2. Auch die namens des Klägers am 4. März 1988 von Rechtsanwalt A hilfsweise eingelegte Revision ist unzulässig. Es kann dahingestellt bleiben, ob es sich überhaupt um eine bedingungslos eingelegte Revision handelt. Jedenfalls fehlt es an einer Bevollmächtigung des Rechtsanwalts A. Gemäß § 62 Abs. 3 FGO ist die Prozeßvollmacht schriftlich zu erteilen. Sie kann nachgereicht werden; hierfür kann das Gericht eine Frist bestimmen.

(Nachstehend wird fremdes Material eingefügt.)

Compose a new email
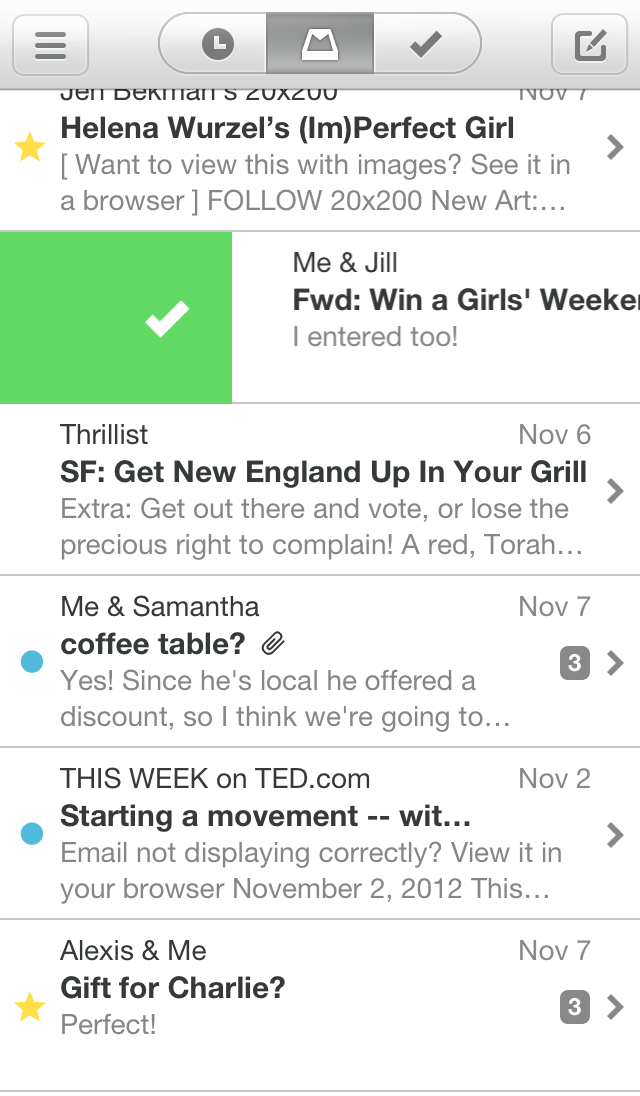This screenshot has width=640, height=1096. click(x=590, y=45)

Der von einem (angeblichen) Bevollmächtigten erhobene gerichtliche Rechtsbehelf ist unzulässig, wenn eine schriftliche Vollmacht nicht vorgelegt wird (BFH-Urteil vom 1. April 1971 IV R 208/69, BFHE 102, 442, BStBl II 1971, 689, m. w. N.). Da Rechtsanwalt A trotz Aufforderung des Gerichts, bis zum 20. April 1988 die Prozeßvollmacht vorzulegen, keine Vollmacht nachgereicht hat, war die Revision unzulässig.
Die Kosten der erfolglos eingelegten Revision waren gemäß § 135 Abs. 2 FGO dem Kläger aufzuerlegen.
Hat ein vollmachtloser Prozeßbevollmächtigter das Verfahren veranlaßt, so können die Kosten des Verfahrens auch ihm auferlegt werden (ständige Rechtsprechung, z. B. BFH-Beschluß vom 2. Mai 1969 III R 123/68, BFHE 95, 430, BStBl II 1969, 438, m. w. N.).
Da im Streitfall der Kläger selbst bereits unzulässig Revision eingelegt hatte, kommt dem nachfolgend, durch den vollmachtlosen Prozeßbevollmächtigten eingelegten Rechtsmittel unter dem Gesichtspunkt des Veranlassungsprinzips kein besonderes Gewicht zu. Es ist danach nicht gerechtfertigt, über die Kosten abweichend vom Grundsatz des § 135 Abs. 2 FGO zu befinden.